Il y a longtemps que nous n'avions pas vu Julie Vincent, la comédienne. La dernière fois, c'était en 2006, dans sa pièce La robe de mariée de Gisèle Schmidt. Avec Jocaste, la femme de théâtre fait un retour remarqué sur les planches dans le rôle de la mère d'OEdipe, grâce à un monologue inattendu écrit par la jeune dramaturge uruguayenne Mariana Percovich.

Encore une fois, la démarche rigoureuse de Julie Vincent, qui a plongé tête première dans le mythe d'OEdipe et lu à peu près tout ce qui a été écrit sur le sujet, a porté ses fruits. Sa parfaite maîtrise de la parole de cette femme, épouse et mère, témoigne de cette recherche minutieuse qui s'est étirée sur une période de plus de deux ans. Qui donne du relief à l'histoire d'OEdipe, souvent réduite à sa relation incestueuse et à son parricide.

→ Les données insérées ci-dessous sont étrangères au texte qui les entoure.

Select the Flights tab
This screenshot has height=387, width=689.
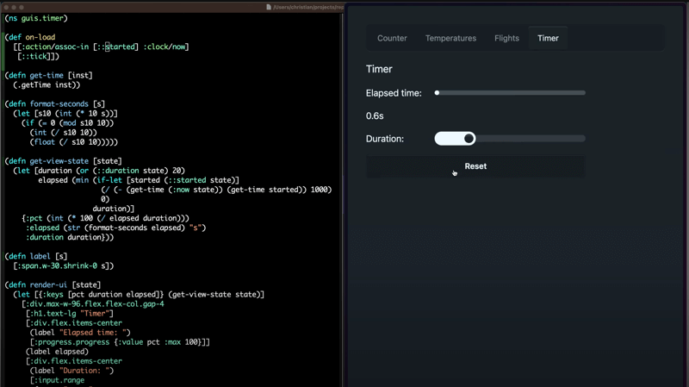coord(506,38)
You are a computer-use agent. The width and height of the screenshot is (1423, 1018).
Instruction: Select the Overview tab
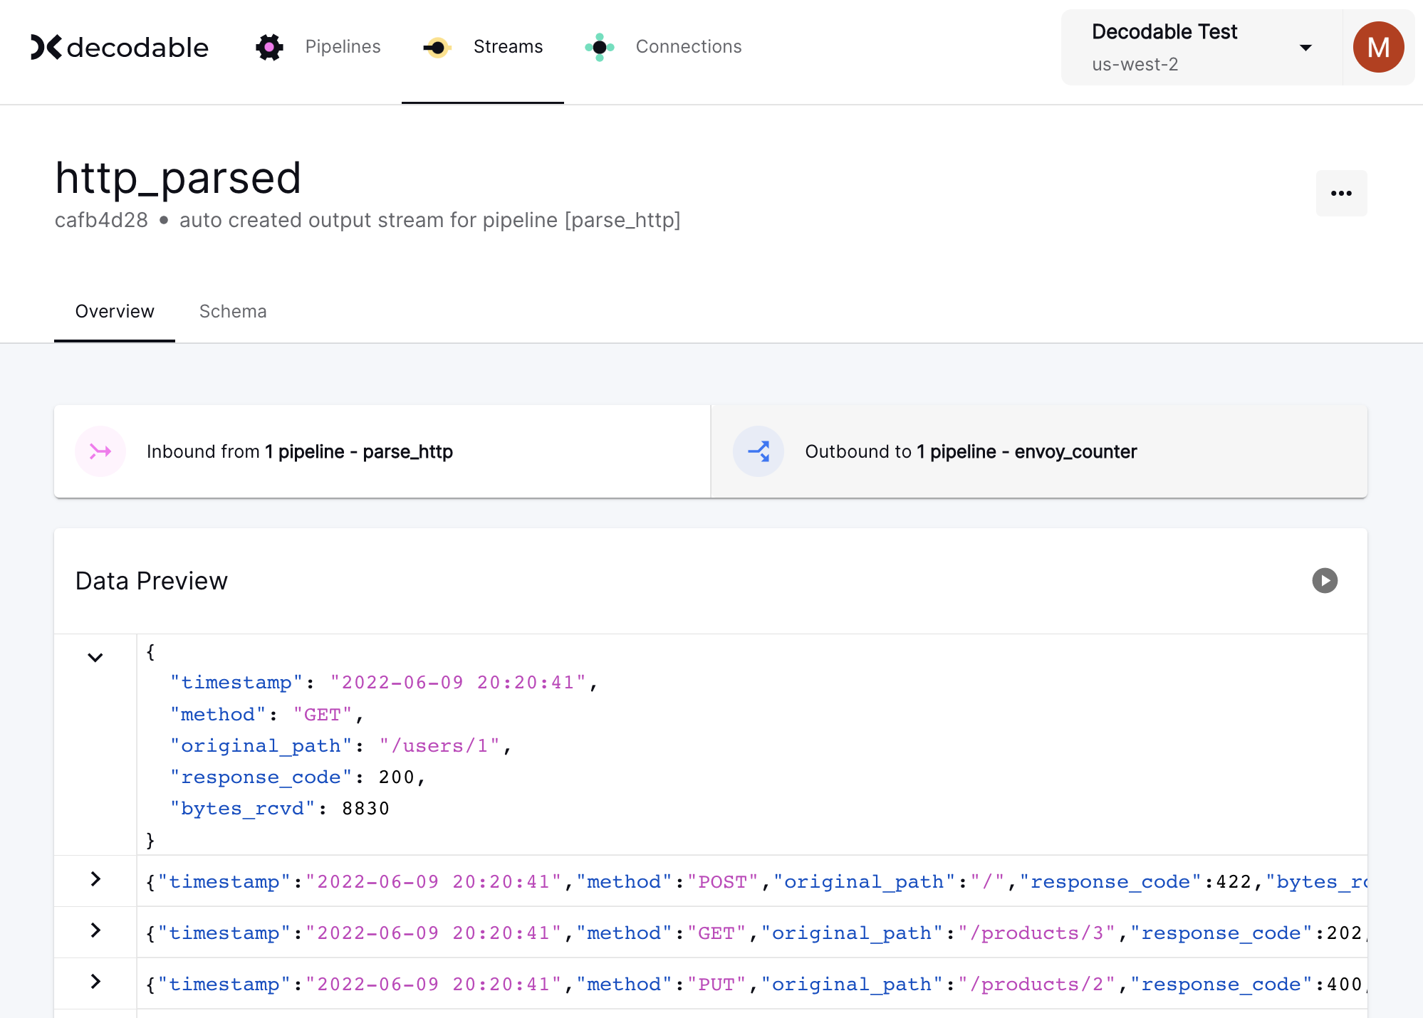(x=115, y=311)
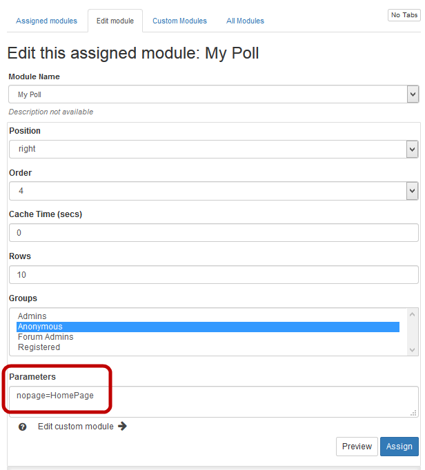Go to the All Modules tab
425x470 pixels.
[x=245, y=21]
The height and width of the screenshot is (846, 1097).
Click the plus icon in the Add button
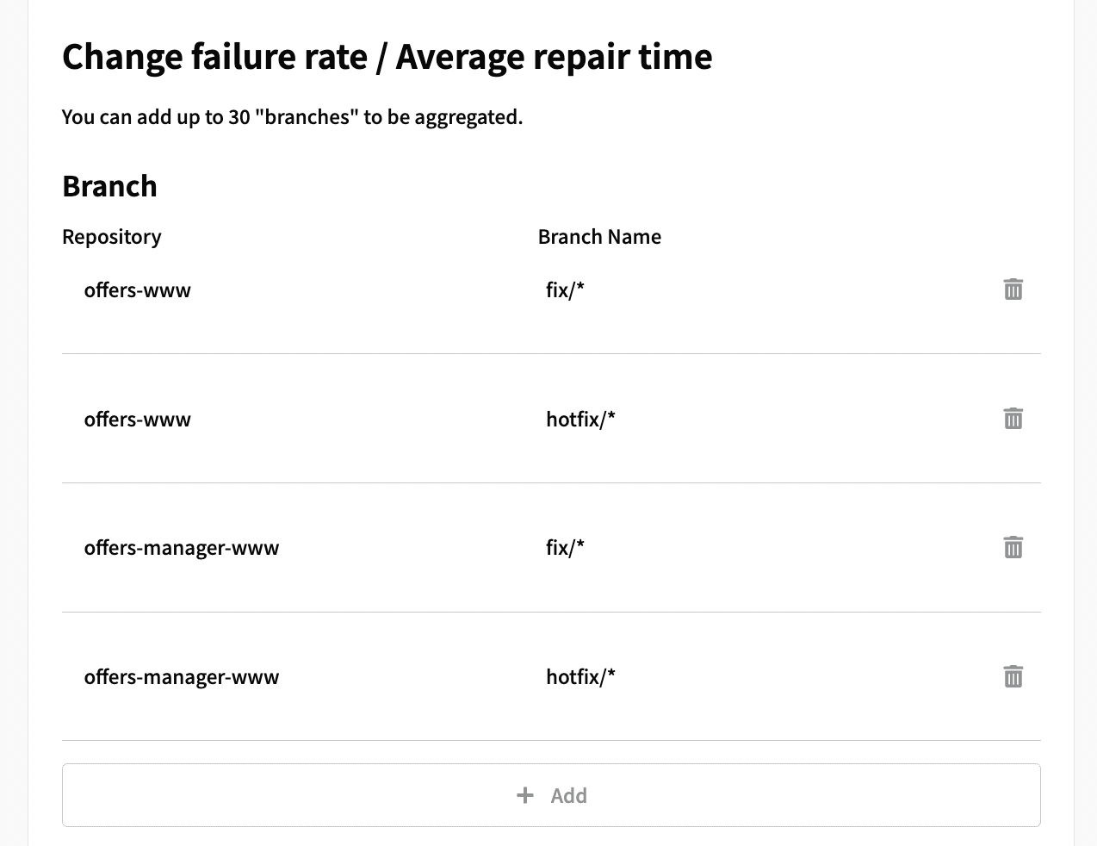(525, 795)
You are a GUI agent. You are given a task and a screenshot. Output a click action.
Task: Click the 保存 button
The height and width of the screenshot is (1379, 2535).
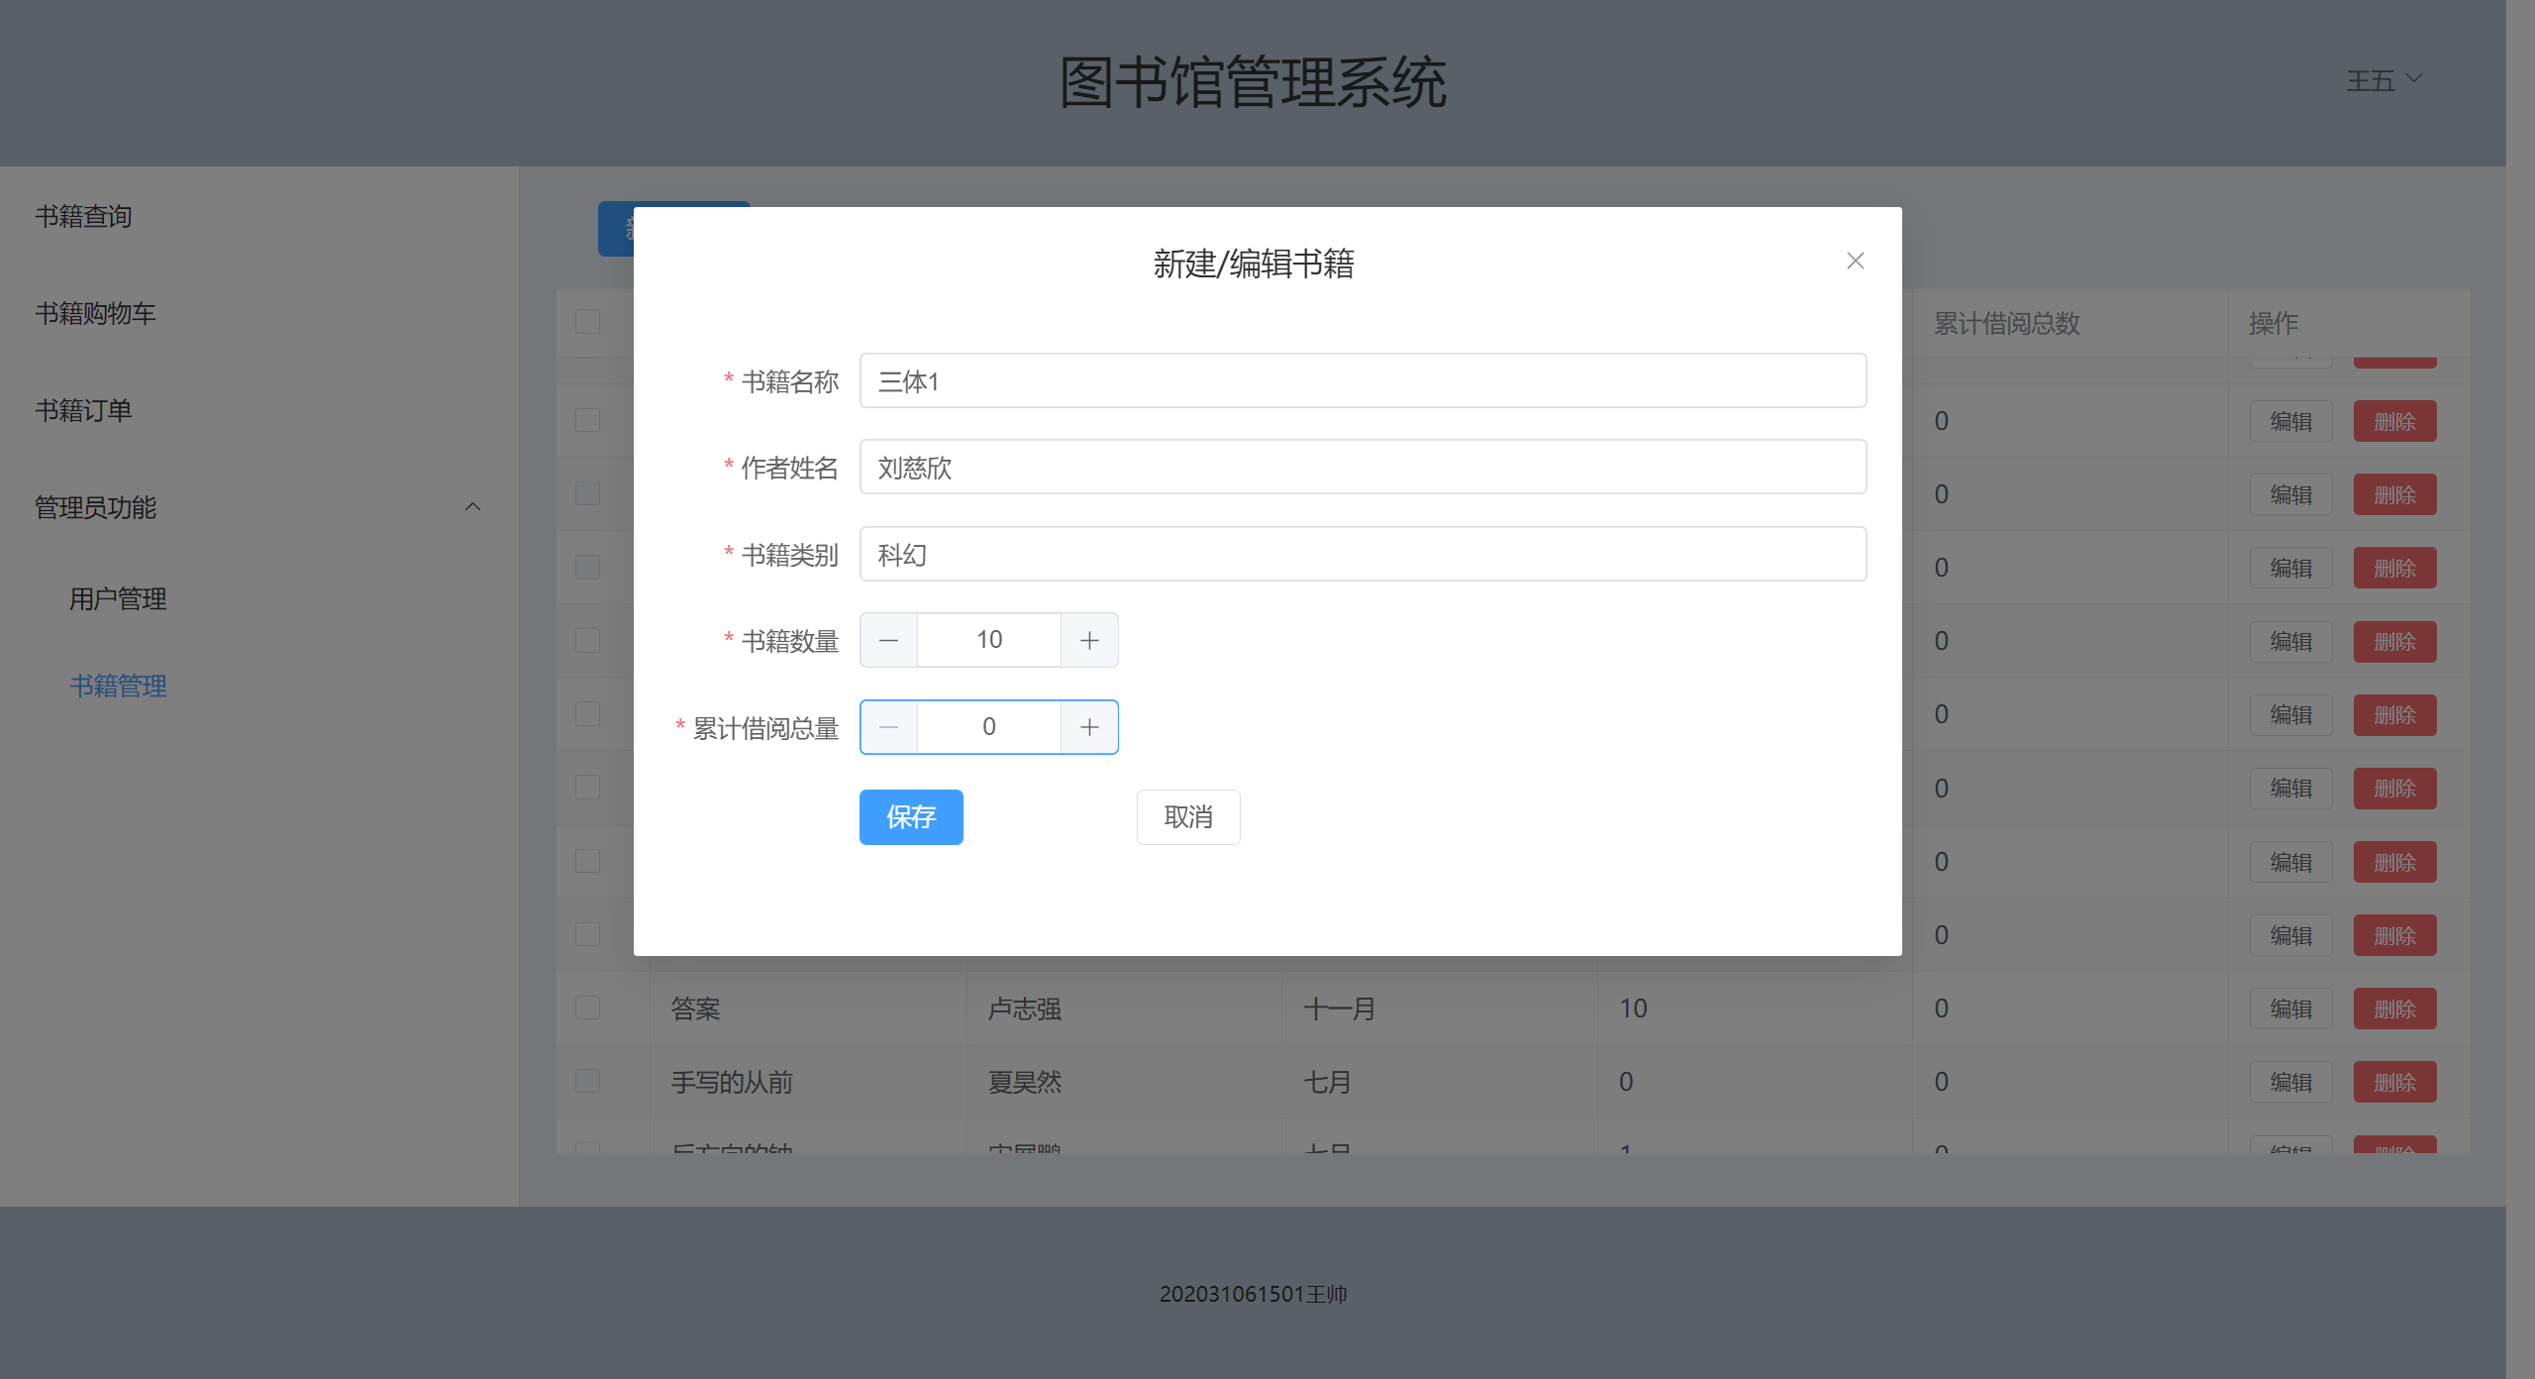[x=910, y=817]
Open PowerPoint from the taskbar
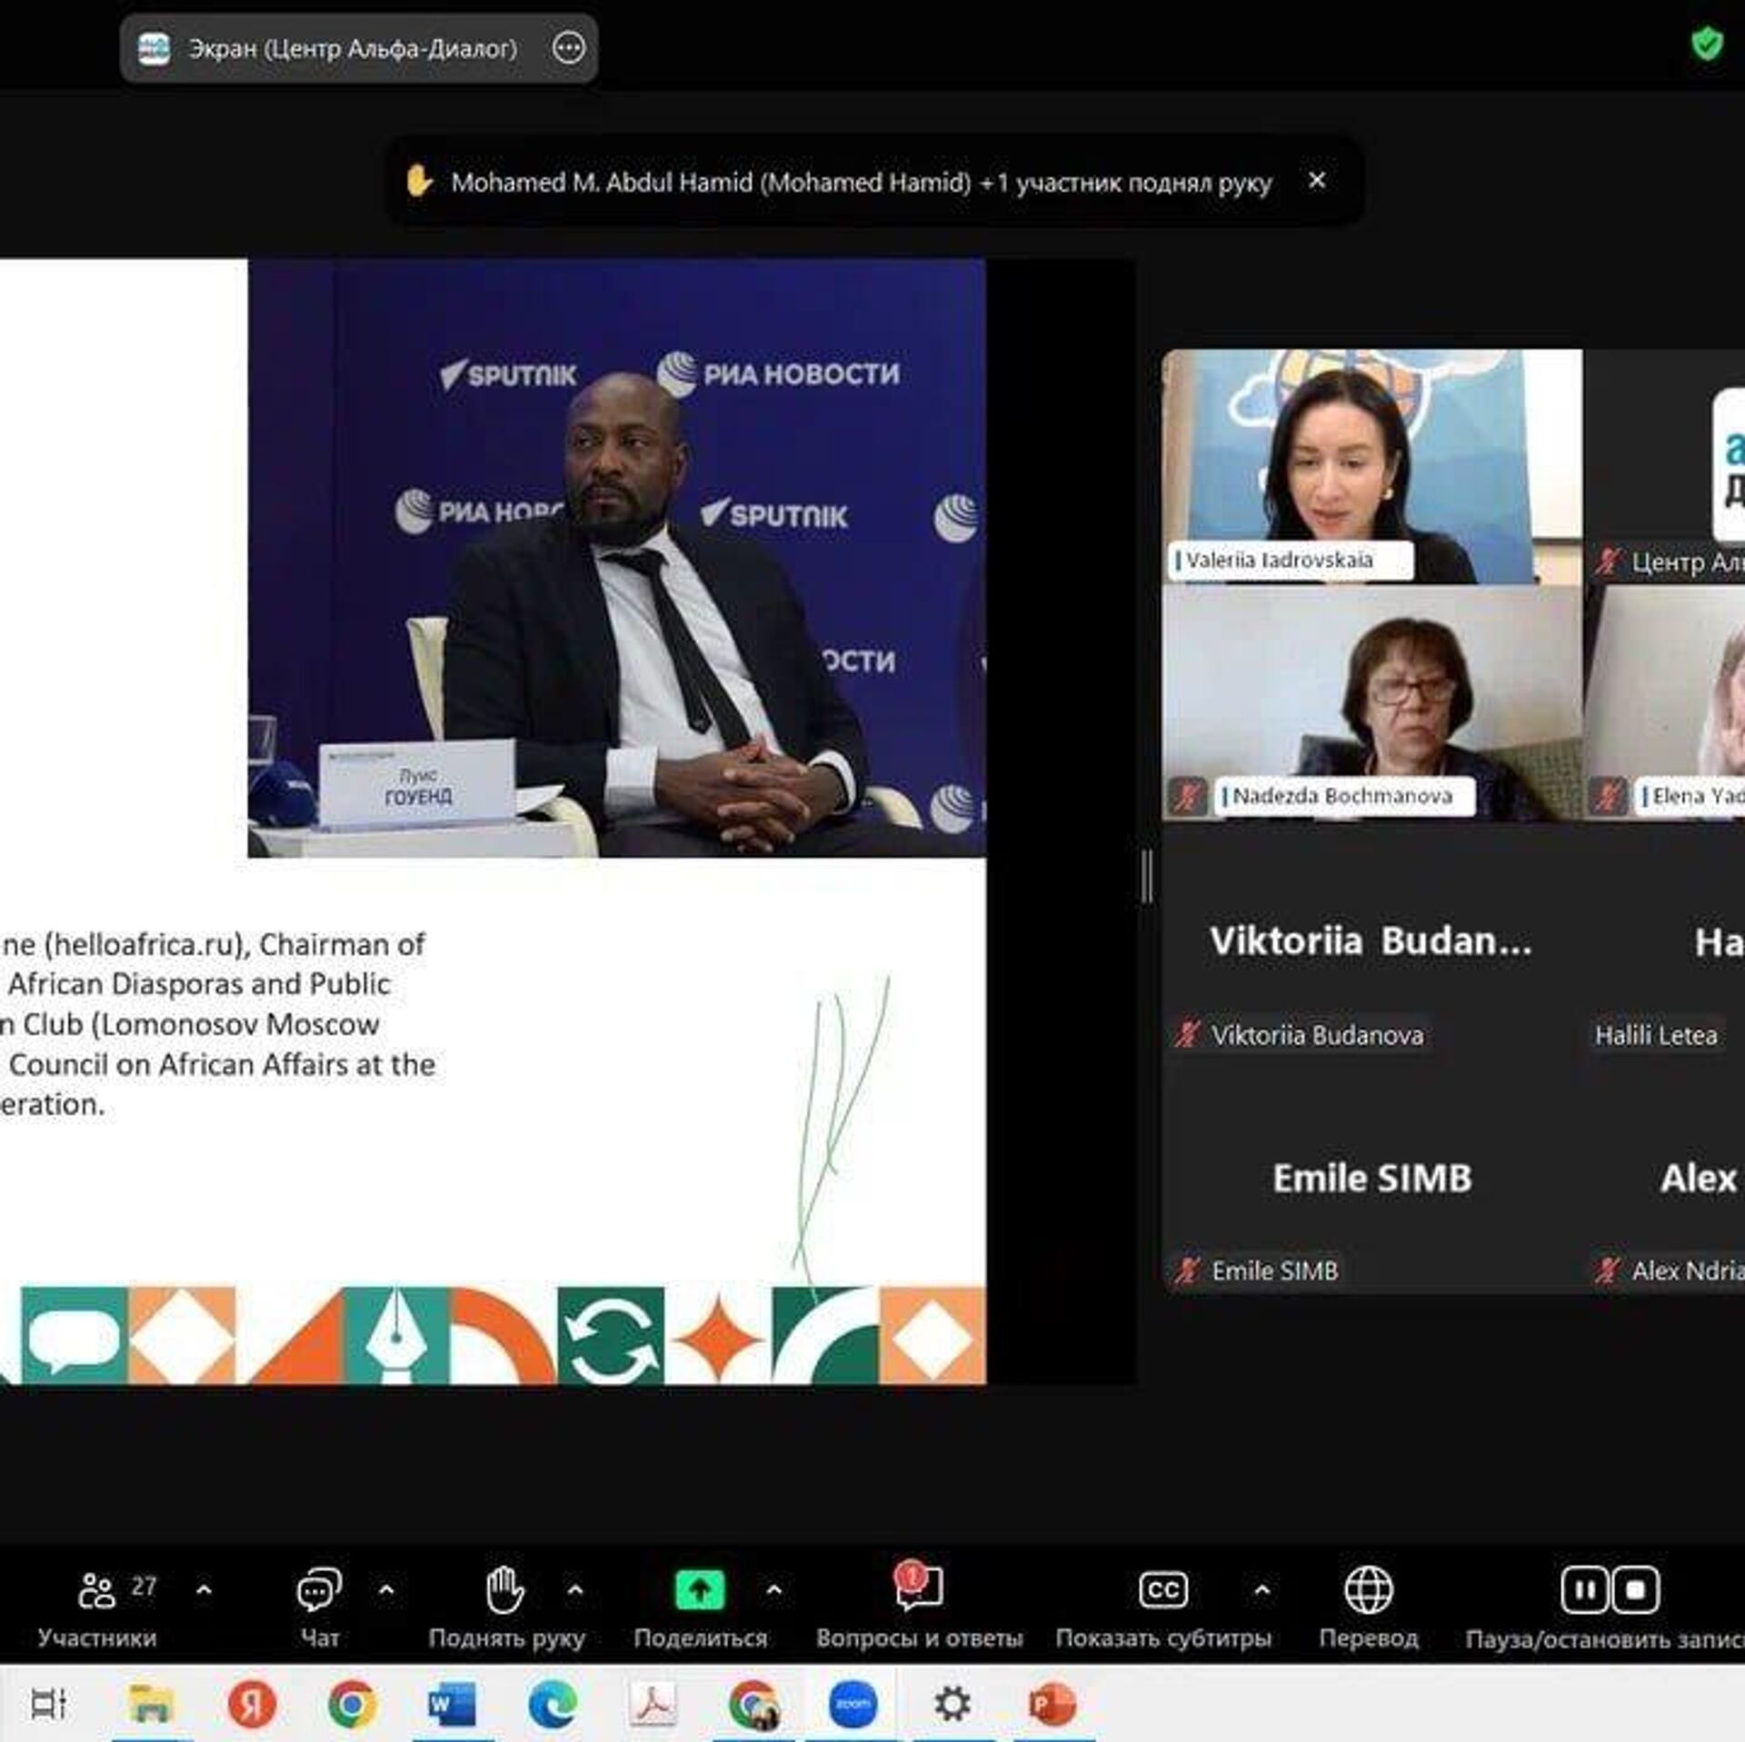The height and width of the screenshot is (1742, 1745). [1052, 1705]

La mise en scène minimaliste qu'elle a elle-même réalisée avec l'apport d'Yves Dagenais est extrêmement efficace. L'utilisation de quelques rares objets, comme cette longue écharpe rouge ou alors cette fameuse agrafe qu'elle porte sur elle, et avec laquelle OEdipe se crève les yeux lorsqu'il découvre que sa femme est aussi sa mère, nous ramène constamment à elle, à son bonheur comme à son malheur.

La pièce s'ouvre sur une chorégraphie «sans paroles» projetée sur le mur de l'arrière-scène. On y voit Julie Vincent, dans un étonnant ballet avec un homme relativement plus jeune qu'elle. Le ton est donné. Puis, de façon solennelle - c'est quand même la reine de Thèbes! -, le fantôme de Jocaste nous apparaît, narrant sa vie en remontant le temps, du jour où elle s'est pendue à sa naissance, en passant par sa rencontre avec le père d'OEdipe, le roi Laïos, puis son idylle avec ce fils-époux qui lui a donné quatre enfants.

Chaque fragment de vie jette un éclairage nouveau sur ce personnage méconnu du mythe d'OEdipe, à qui Marianna Percovich donne une voix. Adaptation et extrapolation de la version qui nous vient de Sophocle, l'auteure fait bien ressortir les tourments de cette femme aux prises avec un mari (Laïos) qui préfère les garçons. Mais aussi le grand bonheur qu'elle vit avec ce nouvel époux, inespéré, qui annoncera aussi sa fin.

Julie Vincent donne beaucoup de profondeur à ce personnage souverain, qui nous fait vivre les grandes étapes de son parcours, tout en soulevant de nombreuses questions sur la réalisation des différents oracles, qui ont conditionné sa vie et celle de son fils. La comédienne s'est entourée de solides collaborateurs (André Brassard, Estelle Clareton, Geneviève Lizotte), qui l'ont aidée à construire ce spectacle quasi mystique.

Jocaste s'adresse tout de même à un public avisé, qui s'intéresse «un peu» à cette grande histoire de la mythologie grecque. Peut-être que l'équipe de création aurait pu s'attarder à restituer les tenants et aboutissants de cette tragédie? Vrai que certains passages souffrent d'une certaine opacité. N'empêche que Julie Vincent offre ici une solide performance, tout en mouvements, à un rythme qui tient presque du suspense, tout en enrichissant l'histoire d'OEdipe roi du point de vue de cette mère amoureuse.

Jocaste, jusqu'au 12 mars à Espace libre.